For those looking to save money by driving to Minneapolis instead of taking a flight, it’s a 1,200-mile drive, which would take about 18 hours one way. Based on current prices, per AAA, and the average fuel efficiency of cars today, gas would run roughly $136.
Tolls from the Linc to U.S. Bank Stadium are $80.25, according to a free online toll calculator. An alternate route through upstate New York would save nearly $40 in tolls, but would add an additional 120 miles — roughly $15 in gas — and two hours to the trip.
On the way back, tolls are even more expensive, so factor in $90.40 for the trip back, plus the same cost for gas, rest stop snacks and a good amount of caffeine. A flight from Philly to Minneapolis is about three hours, and including time to and from the airport it’s roughly a five hour trip. Driving would save about $300 if you were traveling solo, much more if you carpooled. But you will lose two full days just getting there and back.
There is another option to get the Super Bowl this year: Let the Eagles take you.
In the moments after the NFC title, with confetti still in the air, the Eagles sent out a release with ticket package information for fans.
The Philadelphia Eagles and PrimeSport, a division of On Location Experiences, today announced the sale of Super Bowl LII ticket and travel packages for Eagles fans following their NFC Championship game win. PrimeSport and the Eagles are partnering together to directly provide their fanbase with verified ticket packages and the ability to purchase travel and hotel accommodations for Super Bowl LII in Minneapolis, MN.

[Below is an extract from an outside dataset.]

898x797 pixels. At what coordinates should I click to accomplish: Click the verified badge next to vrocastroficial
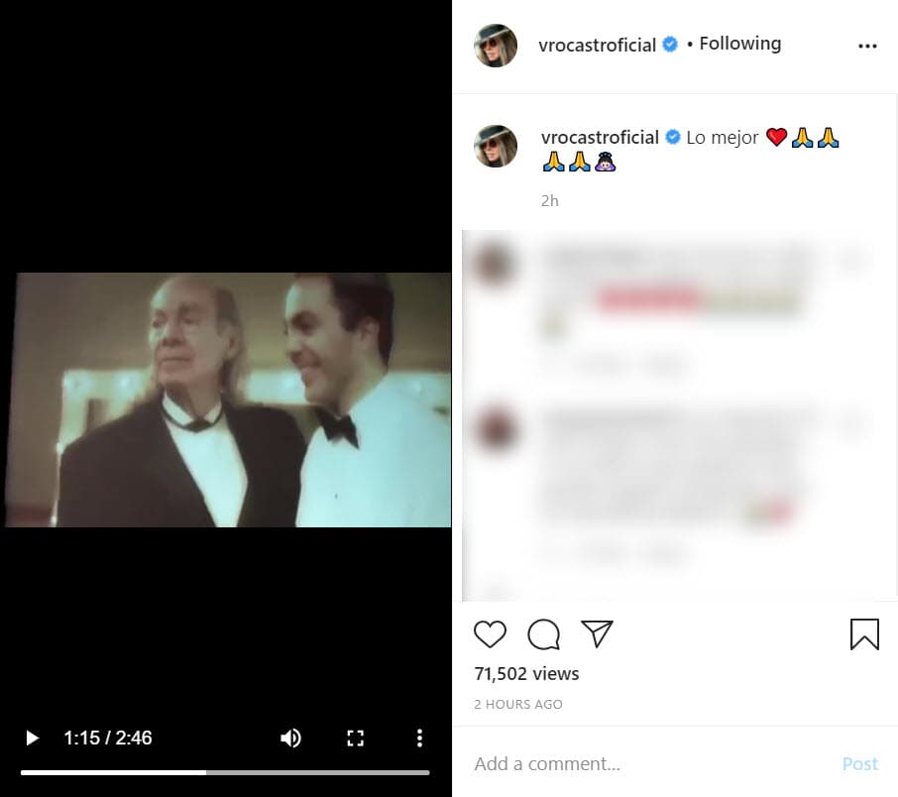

The team’s package includes a tailgate party the day of the game right near the stadium too, with tons of food and, “Handcrafted, top-shelf cocktails, large selections of beer, wine and non-alcoholic beverages as well as team-colored drinks.”
Did you ever dream of getting sloshed at the Super Bowl on something that looks and probably tastes like green slime? OF COURSE YOU HAVE! And now you can.
Just for travel to and from the Super Bowl and three nights hotel will run close to $3,000, without tickets to the game. (There’s an option that’s $250 cheaper if you don’t mind staying a few miles further out of the city.)
If you want tickets to the game, too, that’ll run $7,700, which based on our search above is cheaper than doing it a la carte, plus you get to hang out with a bunch of other Eagles fans with disposable income — or those who also just mortgaged their house to pay for a trip to the Super Bowl — and you’re guaranteed to not be sharing a couch with someone’s nordic cat.
Those who purchased their flights weeks ago hoping the Eagles would make the Super Bowl, and those who smartly booked hotel rooms back in the fall are reaping the benefits of hundreds to maybe thousands in savings today. But for the rest of you, there’s still some space left on the Eagles bandwagon for everyone else. It’s just going to cost you.